Задание: Воспроизведите без изменений ту часть текста о Гиацинтовой, которая открывается словами «Случилось так, что» и заканчивается словами «прочными узами братства.».

Фрагмент страницы:

——

Случилось так, что веселая «Валенсианская вдова» оказалась последней предвоенной работой Гиацинтовой. Но в апреле 1941 года Берсенев показал премьеру «Парня из нашего города», и, хотя Гиацинтова в пьесе Симонова не играла, она, подобно всем своим товарищам по труппе, как только началась война, сразу же поняла, что этот спектакль теперь нужнее всех остальных, что в жизни театра произошло событие, которое {536} в тяжелую годину соединило актеров и зрителей прочными узами братства.

Театр имени Ленинского комсомола, как и все театры страны, стремился служить делу победы. Часто играли «Парень из нашего города», поставили «Фронт» А. Корнейчука, «День живых» А. Бруштейн. Но в суровой атмосфере военных лет «Нора» и «Валенсианская вдова», как выяснилось, по-прежнему и даже больше, чем прежде, волновали публику. Партер и ярусы почти сплошь окрасились в хмурые тона фронтовых гимнастерок и тыловых ватников. Перед началом спектаклей лица зрителей выглядели усталыми, осунувшимися. Когда же спектакль завершался, эти лица благодарно освещались радостью, и аплодисменты, которым не было конца, вселяли в сердца актеров уверенность, что их труд нужен народу. Премьера «Живого трупа» Льва Толстого состоялась уже в эвакуации, в Узбекистане: Театр имени Ленинского комсомола одно время давал спектакли в Фергане, потом — в Ташкенте. Берсенев наделил Федю Протасова мужеством, жизнелюбием, внес в эту роль мятежные ноты, превратил Протасова в романтического героя. То была едва ли не самая большая его удача. Но Гиацинтова, которой досталась роль Лизы, исполняла ее не очень охотно. Чаще играла не она, а вторая исполнительница, Е. А. Фадеева: Гиацинтовой Лиза не давалась. И не столько потому, что режиссер спектакля Бирман стягивала всю композицию к центру, к Протасову, отодвигая Лизу на второй план, сколько потому, что согласно режиссерскому замыслу Лиза должна была казаться духовно бедной, недалекой, виноватой уже тем, что мужа своего она не понимала.

——

Перечень строк:

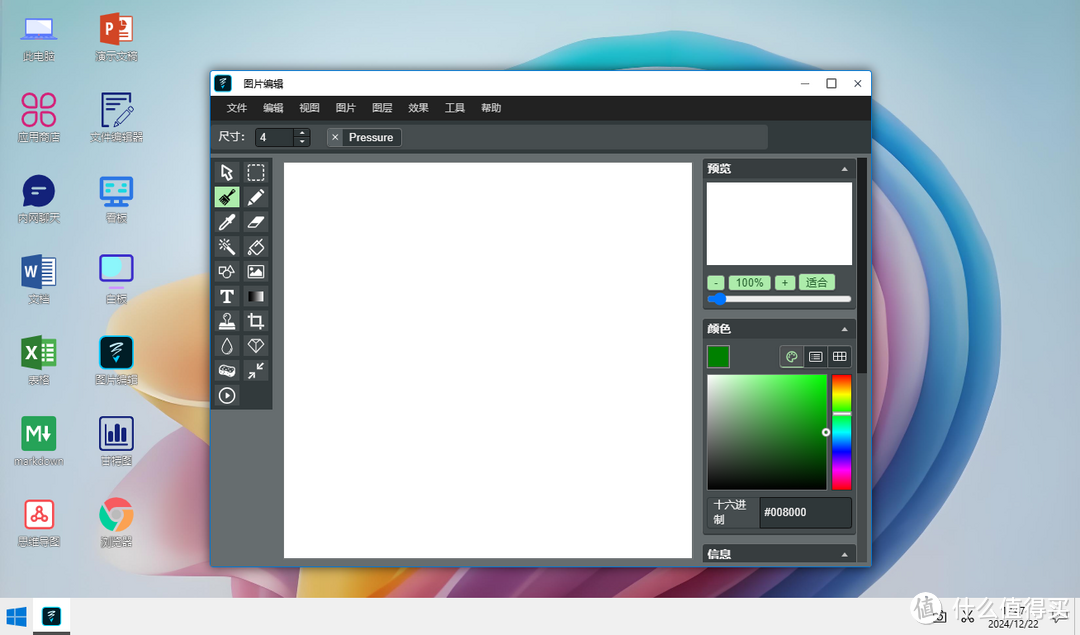This screenshot has height=635, width=1080.
Task: Choose the Crop tool
Action: click(256, 321)
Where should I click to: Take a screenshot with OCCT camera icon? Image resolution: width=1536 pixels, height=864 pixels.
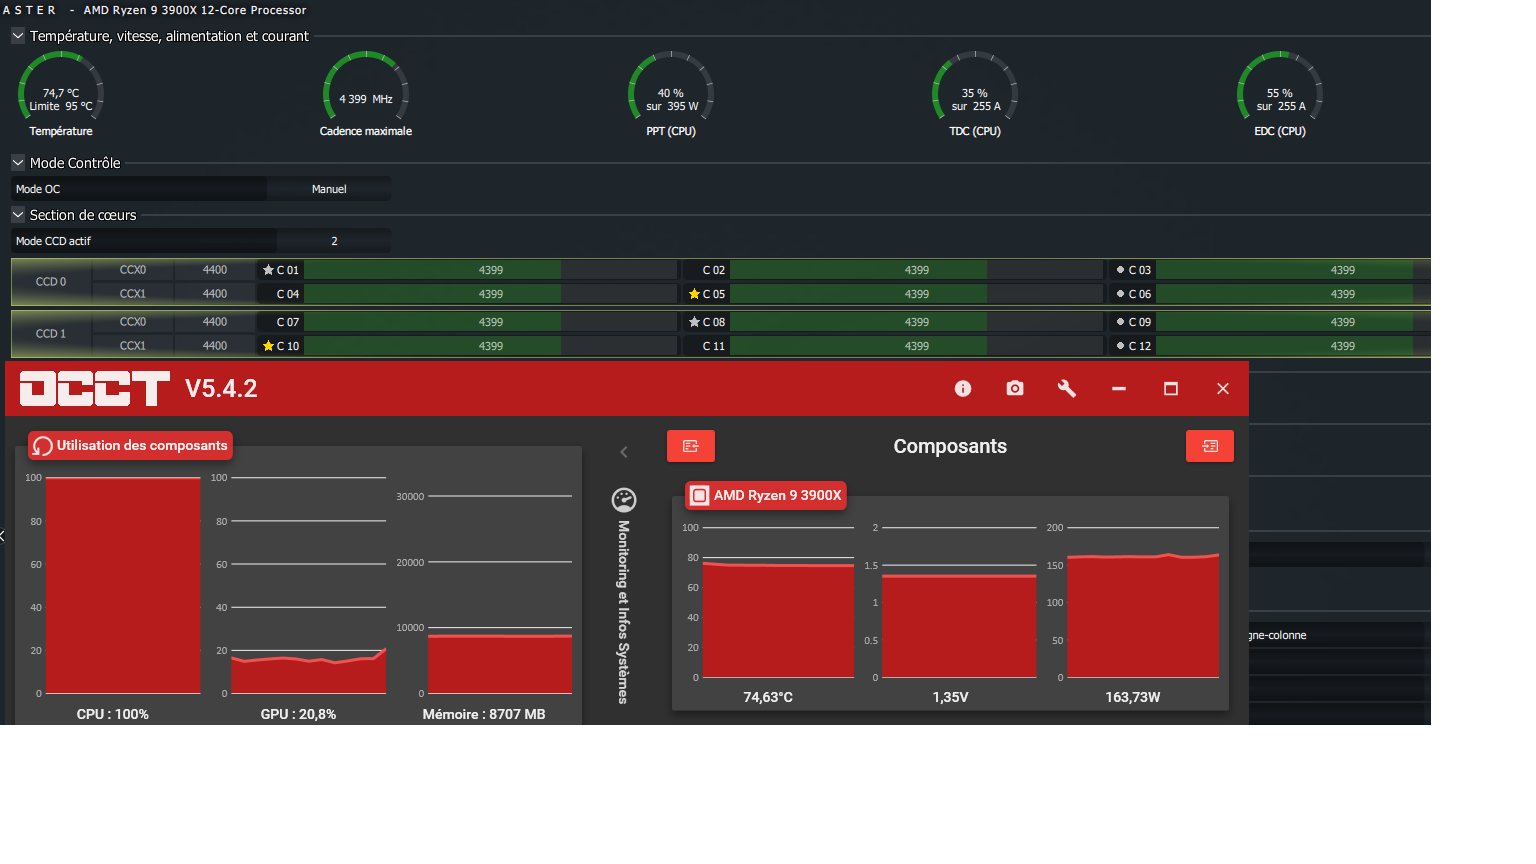point(1015,389)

——

Ответ на задание:
Случилось так, что веселая «Валенсианская вдова» оказалась последней предвоенной работой Гиацинтовой. Но в апреле 1941 года Берсенев показал премьеру «Парня из нашего города», и, хотя Гиацинтова в пьесе Симонова не играла, она, подобно всем своим товарищам по труппе, как только началась война, сразу же поняла, что этот спектакль теперь нужнее всех остальных, что в жизни театра произошло событие, которое {536} в тяжелую годину соединило актеров и зрителей прочными узами братства.